Reviving the Riverfront

The following article by Nick Halter was published in the March 12, 2012 issue of the Downtown Journal:

REVIVING THE RIVERFRONT

New vision for old Fuji Ya site calls for new restaurant, access to mill ruins.

An illustration of a new park planned for the central riverfront near St. Anthony Falls (Image courtesy MS&R architects).

There may not be a more historically significant stretch of land in Minneapolis. A few blocks of riverfront on the west bank of the Mississippi near Downtown sit atop the infrastructure that made the city what it is today.

The Minneapolis Park and Recreation Board is moving forward with a vision for that land that will reconnect residents with the mills that powered the city 150 years ago.

Most residents know the area as Mill Ruins or the old Fuji Ya site. The Park Board hopes to open a new restaurant at the site similar to the popular Sea Salt Eatery at Minnehaha Falls and open up below-ground tunnels and rooms that are the remnants from old flour mills build in the 19th century. The Park Board is branding the project “Water Works.”

MS&R Architects, funded by the Minneapolis Park Foundation, presented concepts for the Works project to neighbors and stakeholders on Feb. 28.

The Water Works site is roughly bounded by the Mill City Museum to the south, the 3rd Avenue Bridge to the north, 1st Street to the west and the river to the east.

“This is a really special site, and it’s a really special site not only because of its location in downtown, but because of its ability to be a hub within what is to be considered the next Chain of Lakes,” said Danny Fuchs of HR&A Advisors, the company hired to look into the feasibility of the project.

The project’s lynchpin would be a new restaurant at the site of the old Fuji Ya building.

The foundation of that building is over 100 years old. In 1968, Reiko Weston moved her popular Fuji Ya restaurant to the site after building on the old foundation.

The Park Board paid $3.5 million for the building in 1990, and it has sat vacant ever since. Tom Meyer, an MS&R architect, said the building would have to be torn down and replaced. A rendering shows a building with glass façade that provides a top level for beautiful river views.

“We concluded it was not practical to re-use it,” Meyer said of the building.

In 2011, Sea Salt Eatery at Minnehaha Park paid the Park Board $240,000 in a revenue sharing agreement. Fuchs said a similar restaurant at Water Works would provide revenue that would pay for the park’s operations.

The building would also serve as a warming house in the winter and house restrooms.

South of the Fuji Ya building, the vision calls for the opening to the public of the mill tunnels, which sit about 25-feet below ground at the site. The tunnels are the remnants of the roughly 150-year-old mills that operated on the western riverfront. They run all the way from the Stone Arch Bridge to the Fuji Ya site, and it might be possible to connect the tunnels to the restaurant building.

The plan also calls for a new West River Parkway that might use a shared street model, meaning planters would replace curbs and traffic would be slowed to 15 miles per hour.

The plan also calls for a fountain area and a skating area in the winter.

It also calls for the opening up underground mill ruins that would act as history rooms.
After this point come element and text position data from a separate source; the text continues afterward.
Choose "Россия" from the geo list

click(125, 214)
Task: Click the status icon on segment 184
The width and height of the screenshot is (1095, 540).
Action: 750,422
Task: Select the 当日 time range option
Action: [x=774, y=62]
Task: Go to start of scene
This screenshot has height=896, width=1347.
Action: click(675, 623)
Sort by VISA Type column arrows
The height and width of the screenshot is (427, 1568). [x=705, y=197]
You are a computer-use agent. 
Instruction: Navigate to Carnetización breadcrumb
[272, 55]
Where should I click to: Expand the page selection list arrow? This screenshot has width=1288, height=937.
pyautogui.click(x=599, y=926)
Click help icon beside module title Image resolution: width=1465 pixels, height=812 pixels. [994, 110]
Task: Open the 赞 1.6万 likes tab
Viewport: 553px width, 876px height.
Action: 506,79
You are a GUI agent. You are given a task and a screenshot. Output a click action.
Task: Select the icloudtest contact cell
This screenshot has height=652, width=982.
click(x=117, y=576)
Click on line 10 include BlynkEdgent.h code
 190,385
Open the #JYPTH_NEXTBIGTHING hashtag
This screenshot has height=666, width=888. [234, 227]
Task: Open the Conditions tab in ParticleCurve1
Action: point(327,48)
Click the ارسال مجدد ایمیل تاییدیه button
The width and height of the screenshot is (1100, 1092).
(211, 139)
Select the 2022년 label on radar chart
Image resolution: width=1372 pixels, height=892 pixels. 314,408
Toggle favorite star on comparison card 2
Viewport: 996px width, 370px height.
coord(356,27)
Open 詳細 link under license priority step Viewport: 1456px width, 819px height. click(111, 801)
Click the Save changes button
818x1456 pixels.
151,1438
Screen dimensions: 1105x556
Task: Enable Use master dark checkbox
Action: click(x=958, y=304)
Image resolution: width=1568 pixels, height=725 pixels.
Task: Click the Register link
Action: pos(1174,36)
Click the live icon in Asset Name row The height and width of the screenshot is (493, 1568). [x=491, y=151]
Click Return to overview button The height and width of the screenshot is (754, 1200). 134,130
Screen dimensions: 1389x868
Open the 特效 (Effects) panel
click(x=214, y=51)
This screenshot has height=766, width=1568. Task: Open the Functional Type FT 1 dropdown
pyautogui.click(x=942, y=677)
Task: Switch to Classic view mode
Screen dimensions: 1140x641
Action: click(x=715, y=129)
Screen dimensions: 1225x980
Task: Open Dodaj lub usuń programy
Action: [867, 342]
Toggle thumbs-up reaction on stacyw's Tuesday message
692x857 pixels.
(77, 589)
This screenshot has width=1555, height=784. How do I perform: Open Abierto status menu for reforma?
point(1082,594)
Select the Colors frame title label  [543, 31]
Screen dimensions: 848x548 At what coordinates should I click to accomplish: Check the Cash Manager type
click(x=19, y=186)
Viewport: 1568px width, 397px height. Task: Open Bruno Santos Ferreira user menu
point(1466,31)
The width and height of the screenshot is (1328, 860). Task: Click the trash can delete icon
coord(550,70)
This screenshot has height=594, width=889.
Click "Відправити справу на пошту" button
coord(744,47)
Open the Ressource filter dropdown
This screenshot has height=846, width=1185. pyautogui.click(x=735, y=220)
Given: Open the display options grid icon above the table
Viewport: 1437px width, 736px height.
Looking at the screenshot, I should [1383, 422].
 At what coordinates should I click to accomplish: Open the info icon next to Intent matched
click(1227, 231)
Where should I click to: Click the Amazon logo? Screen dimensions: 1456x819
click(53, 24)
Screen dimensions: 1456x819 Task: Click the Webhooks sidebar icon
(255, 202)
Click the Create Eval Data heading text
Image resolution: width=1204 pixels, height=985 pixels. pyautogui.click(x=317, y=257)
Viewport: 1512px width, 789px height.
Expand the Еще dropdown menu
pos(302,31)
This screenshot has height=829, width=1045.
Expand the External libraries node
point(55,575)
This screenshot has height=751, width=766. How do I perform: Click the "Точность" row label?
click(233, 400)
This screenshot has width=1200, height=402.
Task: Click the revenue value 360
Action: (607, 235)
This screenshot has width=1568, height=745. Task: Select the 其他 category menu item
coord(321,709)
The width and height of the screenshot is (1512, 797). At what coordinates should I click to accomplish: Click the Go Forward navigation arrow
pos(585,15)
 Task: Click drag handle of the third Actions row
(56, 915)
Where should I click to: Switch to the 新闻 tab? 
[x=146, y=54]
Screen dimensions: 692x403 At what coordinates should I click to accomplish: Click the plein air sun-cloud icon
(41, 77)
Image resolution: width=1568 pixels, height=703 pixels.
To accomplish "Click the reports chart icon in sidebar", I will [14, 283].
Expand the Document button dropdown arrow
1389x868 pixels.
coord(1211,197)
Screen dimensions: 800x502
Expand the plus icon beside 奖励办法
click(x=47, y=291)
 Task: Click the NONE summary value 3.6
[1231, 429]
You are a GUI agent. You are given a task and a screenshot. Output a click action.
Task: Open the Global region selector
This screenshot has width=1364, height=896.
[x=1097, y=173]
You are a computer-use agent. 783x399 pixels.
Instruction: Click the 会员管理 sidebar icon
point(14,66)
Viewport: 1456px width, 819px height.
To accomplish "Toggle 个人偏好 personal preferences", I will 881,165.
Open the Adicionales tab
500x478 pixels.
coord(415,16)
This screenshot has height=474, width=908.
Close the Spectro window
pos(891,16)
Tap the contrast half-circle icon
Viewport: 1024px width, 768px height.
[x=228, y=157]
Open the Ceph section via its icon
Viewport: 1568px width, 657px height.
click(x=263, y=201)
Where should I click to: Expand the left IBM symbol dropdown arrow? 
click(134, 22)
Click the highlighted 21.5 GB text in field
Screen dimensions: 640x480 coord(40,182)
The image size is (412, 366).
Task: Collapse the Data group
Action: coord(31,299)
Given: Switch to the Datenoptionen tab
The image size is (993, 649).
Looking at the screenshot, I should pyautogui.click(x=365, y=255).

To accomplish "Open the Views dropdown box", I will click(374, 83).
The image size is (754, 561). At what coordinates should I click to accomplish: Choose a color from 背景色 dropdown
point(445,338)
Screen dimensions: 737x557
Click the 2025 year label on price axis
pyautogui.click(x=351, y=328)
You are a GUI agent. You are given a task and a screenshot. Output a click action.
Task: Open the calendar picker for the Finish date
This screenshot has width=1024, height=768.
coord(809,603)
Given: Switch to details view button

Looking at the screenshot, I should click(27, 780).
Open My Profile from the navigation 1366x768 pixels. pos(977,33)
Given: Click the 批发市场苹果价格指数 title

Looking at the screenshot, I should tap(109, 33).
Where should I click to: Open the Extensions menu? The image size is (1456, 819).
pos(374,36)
One of those rooms would be dedicated the history of Native Americans and Spirit Island.

Of course, the big question is money. Bruce Chamberlain, the Park Board’s assistant superintendent of planning, said the Board has set aside $7 to $8 million over the next five years for capital improvements to the central riverfront district. He said that pot of money would likely act as seed money, encouraging private investment.

“In some ways, this is really seed money to try and leverage those dollars for private investment, for grants and for other funders that are out there,” he said.

Asked by the audience how long until the project might be completed, Chamberlain said it could be done in less than 10 years, with smaller changes happening soon followed by major projects starting in a few years.

The Park Board is collecting public input on the project through March 31. To view the project and post comments, visit minneapolisparks.org.